▶ REQUISITOS DA TAREFA
Organize todas as linhas dos registros abaixo em uma lista JSON de strings, com uma string para cada linha. Omita as linhas em branco.

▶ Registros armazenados
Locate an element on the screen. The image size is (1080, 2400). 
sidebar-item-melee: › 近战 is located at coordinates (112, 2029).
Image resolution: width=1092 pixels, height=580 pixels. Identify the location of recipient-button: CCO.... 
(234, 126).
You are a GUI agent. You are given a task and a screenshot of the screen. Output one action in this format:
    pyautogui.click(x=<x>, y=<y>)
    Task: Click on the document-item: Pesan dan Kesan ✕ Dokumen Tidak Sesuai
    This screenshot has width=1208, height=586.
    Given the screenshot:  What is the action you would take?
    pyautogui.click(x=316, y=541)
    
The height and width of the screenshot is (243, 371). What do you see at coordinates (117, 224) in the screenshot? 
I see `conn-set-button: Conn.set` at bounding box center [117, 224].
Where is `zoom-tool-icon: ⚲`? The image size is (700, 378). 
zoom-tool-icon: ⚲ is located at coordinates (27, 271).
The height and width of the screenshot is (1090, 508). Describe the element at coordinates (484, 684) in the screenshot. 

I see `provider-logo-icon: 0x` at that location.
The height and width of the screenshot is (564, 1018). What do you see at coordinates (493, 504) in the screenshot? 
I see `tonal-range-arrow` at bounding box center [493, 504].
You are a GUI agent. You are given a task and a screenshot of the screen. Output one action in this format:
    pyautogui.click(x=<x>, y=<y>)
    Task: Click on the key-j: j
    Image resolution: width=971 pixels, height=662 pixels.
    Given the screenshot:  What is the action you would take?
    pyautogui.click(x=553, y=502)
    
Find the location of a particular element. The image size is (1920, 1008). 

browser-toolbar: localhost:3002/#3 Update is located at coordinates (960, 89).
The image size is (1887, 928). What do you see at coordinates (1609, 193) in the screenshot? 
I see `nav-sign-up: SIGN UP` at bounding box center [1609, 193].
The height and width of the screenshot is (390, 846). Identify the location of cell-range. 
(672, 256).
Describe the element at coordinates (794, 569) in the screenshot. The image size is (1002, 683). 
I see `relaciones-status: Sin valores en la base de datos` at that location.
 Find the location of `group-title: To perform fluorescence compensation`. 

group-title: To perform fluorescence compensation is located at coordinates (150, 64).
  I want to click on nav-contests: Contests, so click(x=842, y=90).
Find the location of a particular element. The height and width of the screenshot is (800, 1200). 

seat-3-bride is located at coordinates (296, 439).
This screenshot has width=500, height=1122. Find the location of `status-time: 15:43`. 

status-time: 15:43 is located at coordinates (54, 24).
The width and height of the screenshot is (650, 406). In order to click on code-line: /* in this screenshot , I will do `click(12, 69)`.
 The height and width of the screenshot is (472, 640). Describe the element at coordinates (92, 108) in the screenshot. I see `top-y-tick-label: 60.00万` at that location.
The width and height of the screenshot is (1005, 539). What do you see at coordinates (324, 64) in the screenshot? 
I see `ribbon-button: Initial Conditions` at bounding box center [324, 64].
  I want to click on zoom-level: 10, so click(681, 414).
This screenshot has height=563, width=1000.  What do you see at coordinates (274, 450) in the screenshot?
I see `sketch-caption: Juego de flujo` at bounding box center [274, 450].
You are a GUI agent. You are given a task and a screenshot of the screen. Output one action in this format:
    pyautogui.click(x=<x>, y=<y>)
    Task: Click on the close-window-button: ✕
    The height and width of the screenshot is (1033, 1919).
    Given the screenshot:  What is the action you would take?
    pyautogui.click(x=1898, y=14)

▶ RESULTADO DO EXERCÍCIO
[
  "Locate an element on the screen. The image size is (1080, 2400). ",
  "sidebar-item-melee: › 近战 is located at coordinates (112, 2029).",
  "Image resolution: width=1092 pixels, height=580 pixels. Identify the location of recipient-button: CCO.... ",
  "(234, 126).",
  "You are a GUI agent. You are given a task and a screenshot of the screen. Output one action in this format:",
  "    pyautogui.click(x=<x>, y=<y>)",
  "    Task: Click on the document-item: Pesan dan Kesan ✕ Dokumen Tidak Sesuai",
  "    This screenshot has width=1208, height=586.",
  "    Given the screenshot:  What is the action you would take?",
  "    pyautogui.click(x=316, y=541)",
  "The height and width of the screenshot is (243, 371). What do you see at coordinates (117, 224) in the screenshot? ",
  "I see `conn-set-button: Conn.set` at bounding box center [117, 224].",
  "Where is `zoom-tool-icon: ⚲`? The image size is (700, 378). ",
  "zoom-tool-icon: ⚲ is located at coordinates (27, 271).",
  "The height and width of the screenshot is (1090, 508). Describe the element at coordinates (484, 684) in the screenshot. ",
  "I see `provider-logo-icon: 0x` at that location.",
  "The height and width of the screenshot is (564, 1018). What do you see at coordinates (493, 504) in the screenshot? ",
  "I see `tonal-range-arrow` at bounding box center [493, 504].",
  "You are a GUI agent. You are given a task and a screenshot of the screen. Output one action in this format:",
  "    pyautogui.click(x=<x>, y=<y>)",
  "    Task: Click on the key-j: j",
  "    Image resolution: width=971 pixels, height=662 pixels.",
  "    Given the screenshot:  What is the action you would take?",
  "    pyautogui.click(x=553, y=502)",
  "Find the location of a particular element. The image size is (1920, 1008). ",
  "browser-toolbar: localhost:3002/#3 Update is located at coordinates (960, 89).",
  "The image size is (1887, 928). What do you see at coordinates (1609, 193) in the screenshot? ",
  "I see `nav-sign-up: SIGN UP` at bounding box center [1609, 193].",
  "The height and width of the screenshot is (390, 846). Identify the location of cell-range. ",
  "(672, 256).",
  "Describe the element at coordinates (794, 569) in the screenshot. The image size is (1002, 683). ",
  "I see `relaciones-status: Sin valores en la base de datos` at that location.",
  " Find the location of `group-title: To perform fluorescence compensation`. ",
  "group-title: To perform fluorescence compensation is located at coordinates (150, 64).",
  "  I want to click on nav-contests: Contests, so click(x=842, y=90).",
  "Find the location of a particular element. The height and width of the screenshot is (800, 1200). ",
  "seat-3-bride is located at coordinates (296, 439).",
  "This screenshot has width=500, height=1122. Find the location of `status-time: 15:43`. ",
  "status-time: 15:43 is located at coordinates (54, 24).",
  "The width and height of the screenshot is (650, 406). In order to click on code-line: /* in this screenshot , I will do `click(12, 69)`.",
  " The height and width of the screenshot is (472, 640). Describe the element at coordinates (92, 108) in the screenshot. I see `top-y-tick-label: 60.00万` at that location.",
  "The width and height of the screenshot is (1005, 539). What do you see at coordinates (324, 64) in the screenshot? ",
  "I see `ribbon-button: Initial Conditions` at bounding box center [324, 64].",
  "  I want to click on zoom-level: 10, so click(681, 414).",
  "This screenshot has height=563, width=1000.  What do you see at coordinates (274, 450) in the screenshot?",
  "I see `sketch-caption: Juego de flujo` at bounding box center [274, 450].",
  "You are a GUI agent. You are given a task and a screenshot of the screen. Output one action in this format:",
  "    pyautogui.click(x=<x>, y=<y>)",
  "    Task: Click on the close-window-button: ✕",
  "    The height and width of the screenshot is (1033, 1919).",
  "    Given the screenshot:  What is the action you would take?",
  "    pyautogui.click(x=1898, y=14)"
]